#### [DIRECTIONS FOR THIS TASK]
Take the entries that follow and return exactly the lines from the one holding "Crockery and kitchen utensils (105, 1367)" through the one holding "Books and magazines (83, 1221)", both included. Nothing else is needed.

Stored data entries
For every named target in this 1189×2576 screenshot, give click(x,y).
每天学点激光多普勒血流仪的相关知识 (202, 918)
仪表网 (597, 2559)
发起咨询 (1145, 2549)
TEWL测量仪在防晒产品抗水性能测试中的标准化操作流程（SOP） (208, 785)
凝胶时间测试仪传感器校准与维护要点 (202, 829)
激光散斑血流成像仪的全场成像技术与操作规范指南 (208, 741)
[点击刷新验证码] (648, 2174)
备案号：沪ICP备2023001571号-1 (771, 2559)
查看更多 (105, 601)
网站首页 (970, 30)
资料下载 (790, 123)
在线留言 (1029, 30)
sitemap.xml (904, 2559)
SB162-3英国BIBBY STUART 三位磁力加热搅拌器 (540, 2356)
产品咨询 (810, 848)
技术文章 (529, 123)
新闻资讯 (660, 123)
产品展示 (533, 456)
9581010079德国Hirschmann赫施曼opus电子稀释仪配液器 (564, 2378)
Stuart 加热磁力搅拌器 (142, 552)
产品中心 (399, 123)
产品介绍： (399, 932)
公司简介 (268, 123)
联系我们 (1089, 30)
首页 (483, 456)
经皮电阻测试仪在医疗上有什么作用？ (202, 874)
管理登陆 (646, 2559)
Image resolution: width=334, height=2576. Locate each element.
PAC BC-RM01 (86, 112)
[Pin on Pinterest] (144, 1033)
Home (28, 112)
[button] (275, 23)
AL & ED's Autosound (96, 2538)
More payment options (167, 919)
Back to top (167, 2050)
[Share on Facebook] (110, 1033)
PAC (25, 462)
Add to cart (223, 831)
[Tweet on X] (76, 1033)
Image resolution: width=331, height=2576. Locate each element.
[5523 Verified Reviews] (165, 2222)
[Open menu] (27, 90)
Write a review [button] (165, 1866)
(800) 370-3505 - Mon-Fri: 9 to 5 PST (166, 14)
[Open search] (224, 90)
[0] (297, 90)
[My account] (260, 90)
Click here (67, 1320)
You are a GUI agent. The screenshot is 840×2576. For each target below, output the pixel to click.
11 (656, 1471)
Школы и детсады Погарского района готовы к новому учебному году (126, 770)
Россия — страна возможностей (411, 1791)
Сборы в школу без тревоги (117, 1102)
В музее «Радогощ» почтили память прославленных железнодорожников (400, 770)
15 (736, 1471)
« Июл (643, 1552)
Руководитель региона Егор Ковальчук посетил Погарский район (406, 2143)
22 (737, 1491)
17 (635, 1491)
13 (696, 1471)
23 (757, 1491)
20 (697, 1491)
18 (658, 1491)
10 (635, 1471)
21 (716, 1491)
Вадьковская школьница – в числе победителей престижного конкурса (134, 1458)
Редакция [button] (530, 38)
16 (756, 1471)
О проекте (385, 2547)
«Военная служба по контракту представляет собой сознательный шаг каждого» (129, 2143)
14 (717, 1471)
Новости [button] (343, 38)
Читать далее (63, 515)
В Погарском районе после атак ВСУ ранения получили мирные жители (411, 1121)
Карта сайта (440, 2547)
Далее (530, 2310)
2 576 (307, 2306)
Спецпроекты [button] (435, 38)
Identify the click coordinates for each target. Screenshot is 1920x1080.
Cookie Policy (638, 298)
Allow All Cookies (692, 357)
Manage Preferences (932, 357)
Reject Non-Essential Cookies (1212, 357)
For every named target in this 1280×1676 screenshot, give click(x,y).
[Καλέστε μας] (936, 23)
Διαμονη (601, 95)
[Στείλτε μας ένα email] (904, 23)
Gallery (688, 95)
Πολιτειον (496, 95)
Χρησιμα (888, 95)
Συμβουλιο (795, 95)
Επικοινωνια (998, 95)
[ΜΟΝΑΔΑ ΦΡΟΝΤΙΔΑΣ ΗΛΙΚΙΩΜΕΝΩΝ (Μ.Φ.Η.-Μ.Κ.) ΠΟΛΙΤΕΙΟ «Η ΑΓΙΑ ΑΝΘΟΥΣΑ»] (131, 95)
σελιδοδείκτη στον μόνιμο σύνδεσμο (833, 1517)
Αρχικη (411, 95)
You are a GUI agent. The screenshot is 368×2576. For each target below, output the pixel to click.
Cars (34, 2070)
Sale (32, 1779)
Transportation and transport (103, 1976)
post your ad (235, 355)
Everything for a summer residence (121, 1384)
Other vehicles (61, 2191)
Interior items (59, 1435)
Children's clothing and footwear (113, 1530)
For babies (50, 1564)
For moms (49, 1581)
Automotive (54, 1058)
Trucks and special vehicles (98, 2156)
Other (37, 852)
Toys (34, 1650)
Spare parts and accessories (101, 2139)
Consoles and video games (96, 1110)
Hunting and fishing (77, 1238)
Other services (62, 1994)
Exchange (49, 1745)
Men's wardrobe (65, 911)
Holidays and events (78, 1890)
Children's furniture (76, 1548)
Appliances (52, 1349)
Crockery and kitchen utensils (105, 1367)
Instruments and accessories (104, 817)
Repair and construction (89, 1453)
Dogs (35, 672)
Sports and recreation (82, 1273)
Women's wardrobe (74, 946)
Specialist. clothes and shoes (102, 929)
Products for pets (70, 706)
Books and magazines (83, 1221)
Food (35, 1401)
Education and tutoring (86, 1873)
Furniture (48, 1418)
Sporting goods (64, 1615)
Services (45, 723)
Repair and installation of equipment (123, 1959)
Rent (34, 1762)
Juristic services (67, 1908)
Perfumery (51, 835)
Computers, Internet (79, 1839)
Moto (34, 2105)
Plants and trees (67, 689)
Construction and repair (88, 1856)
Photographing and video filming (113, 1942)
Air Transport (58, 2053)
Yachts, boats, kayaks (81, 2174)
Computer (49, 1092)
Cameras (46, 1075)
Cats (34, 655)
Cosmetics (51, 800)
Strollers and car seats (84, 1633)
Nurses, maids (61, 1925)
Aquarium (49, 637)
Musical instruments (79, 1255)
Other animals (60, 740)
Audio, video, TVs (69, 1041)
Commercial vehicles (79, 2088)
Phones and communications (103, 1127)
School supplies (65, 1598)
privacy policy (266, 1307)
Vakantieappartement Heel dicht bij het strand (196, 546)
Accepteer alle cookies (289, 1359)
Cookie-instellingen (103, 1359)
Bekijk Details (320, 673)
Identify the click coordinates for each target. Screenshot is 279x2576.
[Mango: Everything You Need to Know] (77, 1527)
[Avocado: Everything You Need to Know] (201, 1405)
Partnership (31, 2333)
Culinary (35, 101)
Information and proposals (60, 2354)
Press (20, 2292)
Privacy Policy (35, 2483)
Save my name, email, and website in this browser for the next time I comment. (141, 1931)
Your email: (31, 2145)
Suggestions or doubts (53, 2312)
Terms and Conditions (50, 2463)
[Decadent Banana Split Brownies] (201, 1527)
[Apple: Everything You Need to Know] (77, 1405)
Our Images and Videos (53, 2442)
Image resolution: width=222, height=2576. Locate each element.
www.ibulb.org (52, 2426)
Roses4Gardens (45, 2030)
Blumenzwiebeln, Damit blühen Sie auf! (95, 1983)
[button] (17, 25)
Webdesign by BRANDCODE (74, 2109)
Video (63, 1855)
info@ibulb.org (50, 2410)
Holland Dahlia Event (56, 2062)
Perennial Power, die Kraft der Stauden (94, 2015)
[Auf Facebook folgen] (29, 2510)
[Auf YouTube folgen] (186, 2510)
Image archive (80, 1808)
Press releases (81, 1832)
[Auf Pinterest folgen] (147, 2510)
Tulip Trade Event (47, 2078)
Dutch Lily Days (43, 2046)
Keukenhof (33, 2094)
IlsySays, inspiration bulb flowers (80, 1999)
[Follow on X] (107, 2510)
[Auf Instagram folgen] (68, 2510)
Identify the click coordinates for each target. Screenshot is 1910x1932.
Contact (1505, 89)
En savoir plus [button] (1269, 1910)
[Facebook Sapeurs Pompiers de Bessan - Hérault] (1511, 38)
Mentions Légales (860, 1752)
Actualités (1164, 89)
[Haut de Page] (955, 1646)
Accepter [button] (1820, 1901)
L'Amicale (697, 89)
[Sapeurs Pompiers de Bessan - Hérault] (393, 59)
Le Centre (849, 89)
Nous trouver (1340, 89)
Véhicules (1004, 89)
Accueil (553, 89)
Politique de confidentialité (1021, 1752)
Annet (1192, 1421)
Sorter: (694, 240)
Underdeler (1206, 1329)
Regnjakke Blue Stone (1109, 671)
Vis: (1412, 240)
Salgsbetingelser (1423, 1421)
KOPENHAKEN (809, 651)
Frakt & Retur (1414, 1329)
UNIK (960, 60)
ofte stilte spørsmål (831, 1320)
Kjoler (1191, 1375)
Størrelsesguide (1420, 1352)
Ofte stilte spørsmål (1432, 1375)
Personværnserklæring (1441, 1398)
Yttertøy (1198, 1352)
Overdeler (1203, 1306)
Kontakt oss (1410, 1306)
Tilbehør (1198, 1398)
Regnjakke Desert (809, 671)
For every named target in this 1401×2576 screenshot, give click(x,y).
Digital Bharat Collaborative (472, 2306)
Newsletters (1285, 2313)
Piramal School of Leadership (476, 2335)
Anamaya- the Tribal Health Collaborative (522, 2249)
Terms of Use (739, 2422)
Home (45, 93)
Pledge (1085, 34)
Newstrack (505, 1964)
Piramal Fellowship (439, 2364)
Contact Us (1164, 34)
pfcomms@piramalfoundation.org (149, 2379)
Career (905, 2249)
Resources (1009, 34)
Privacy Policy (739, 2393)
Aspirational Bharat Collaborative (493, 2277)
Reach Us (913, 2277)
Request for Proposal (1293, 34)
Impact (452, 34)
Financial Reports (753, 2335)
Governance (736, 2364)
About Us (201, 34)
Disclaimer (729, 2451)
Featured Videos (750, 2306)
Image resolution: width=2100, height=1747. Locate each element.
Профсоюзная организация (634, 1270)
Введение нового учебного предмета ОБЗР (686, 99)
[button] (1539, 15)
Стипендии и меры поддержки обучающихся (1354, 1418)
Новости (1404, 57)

#### [FINAL ANSWER]
Crockery and kitchen utensils (105, 1367)
Instruments and accessories (104, 817)
Repair and construction (89, 1453)
Dogs (35, 672)
Sports and recreation (82, 1273)
Women's wardrobe (74, 946)
Specialist. clothes and shoes (102, 929)
Products for pets (70, 706)
Books and magazines (83, 1221)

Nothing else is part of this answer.